One day, an angel named Sympathy alighted at his side and sat so still that he became like a pond that reflected what Pathos was feeling. Pathos rose and began doing one of his daily, majestic, tragic dances. Sympathy rose and matched him step for step. Pathos smiled the first smile he had smiled in ages as he watched Sympathy mirror and shadow his dance of tears. After a few minutes however, the angel Sympathy vanished without a word into a sphere of light and was gone.
Pathos sat back down in the garden of a million stars and sighed. He felt better. He felt alive—seen. No one had ever seen him like that before. But within a day or so he was back to his suffering and lamenting. It was then that another angel appeared.
This one was named Empathy, and she moved like the morning--gracefully and subtly, with ever deepening gestures. She moved closer and closer to Pathos and as she did Pathos felt like he was being perfumed with the fragrances of lavender and amber. Gradually Empathy moved so close to Pathos that she slipped inside his heart and began feeling what he was feeling. When Pathos rose to dance, Empathy was in his shoes, in his limbs, in his blood and bones. Pathos felt exhilarated. Sympathy seemed to know what he was feeling, but in a reflected sort of way—and that was a wonderful experience in and of itself, for many people don’t ever experience such a thing. But Empathy—Empathy knew him, knew why and how he felt; it was a knowing of identification, for Empathy had, at one time or another, gone through what Pathos was going through. It was an intimacy Pathos had never known before. And so when Empathy finally told him she had to go back to her abode of illuminated darkness, Pathos was understandably distraught.

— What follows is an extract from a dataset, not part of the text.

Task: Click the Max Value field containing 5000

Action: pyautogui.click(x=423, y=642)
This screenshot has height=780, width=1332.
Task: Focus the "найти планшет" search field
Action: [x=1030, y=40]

She took Pathos by the hand and said: “Fear not, we are now one. I have left a little of my light within you, and you have given me a little of yours. We will forever know one another. We will forever be joined by the bonds of sharing both suffering and joy. And if you want to feel me shining within you brighter than ever, then pass my light along to someone else.” And with those words, Empathy vanished like swirling vapor into the moonlit sky.
Pathos stood alone once again. He looked around his world, his stage of drama, and slowly, carefully, with a heart full of being known and touched, began crafting his next scene.